### Task directions
Your task is to print all of the entries exactly, though the pictures should not be included.

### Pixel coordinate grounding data
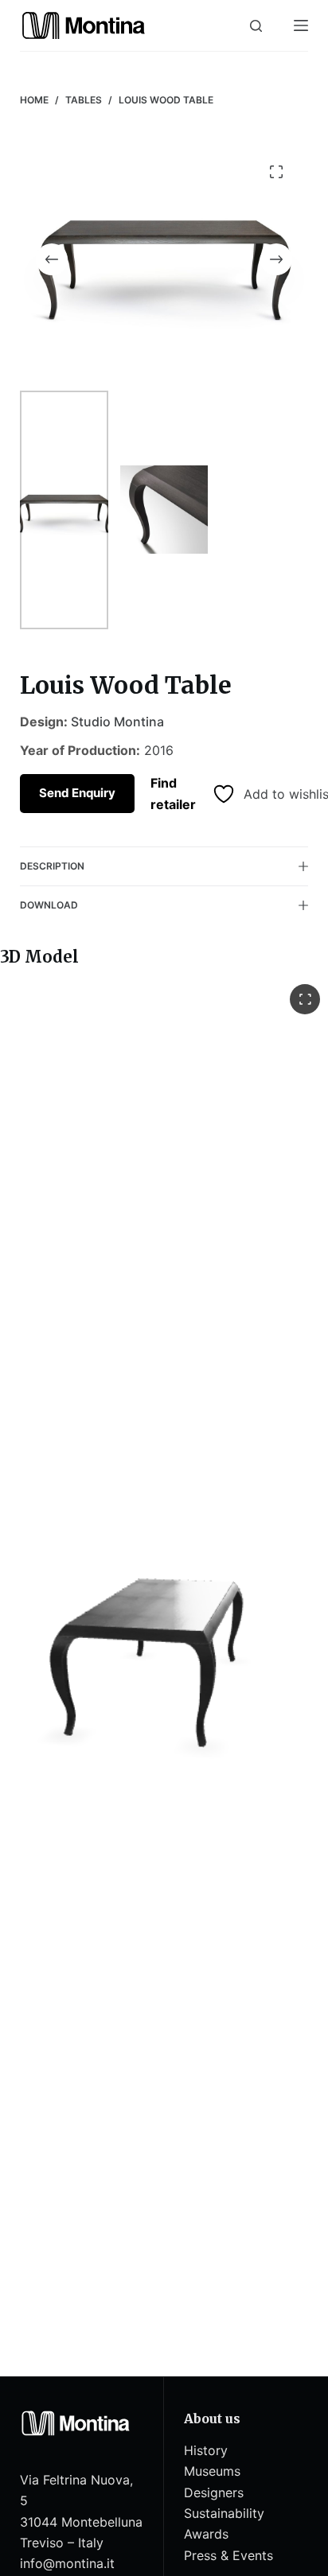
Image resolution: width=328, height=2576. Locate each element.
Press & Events (228, 2555)
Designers (214, 2492)
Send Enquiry (77, 792)
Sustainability (224, 2513)
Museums (212, 2471)
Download (49, 905)
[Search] (256, 26)
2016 (159, 750)
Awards (206, 2534)
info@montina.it (67, 2563)
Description (52, 866)
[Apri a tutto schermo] (305, 999)
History (206, 2450)
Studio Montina (117, 722)
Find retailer (173, 793)
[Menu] (301, 25)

### Expected answer
Image resolution: width=328, height=2576. Locate each element.
Press & Events (228, 2555)
Designers (214, 2492)
Send Enquiry (77, 792)
Sustainability (224, 2513)
Museums (212, 2471)
Download (49, 905)
[Search] (256, 26)
2016 (159, 750)
Awards (206, 2534)
info@montina.it (67, 2563)
Description (52, 866)
[Apri a tutto schermo] (305, 999)
History (206, 2450)
Studio Montina (117, 722)
Find retailer (173, 793)
[Menu] (301, 25)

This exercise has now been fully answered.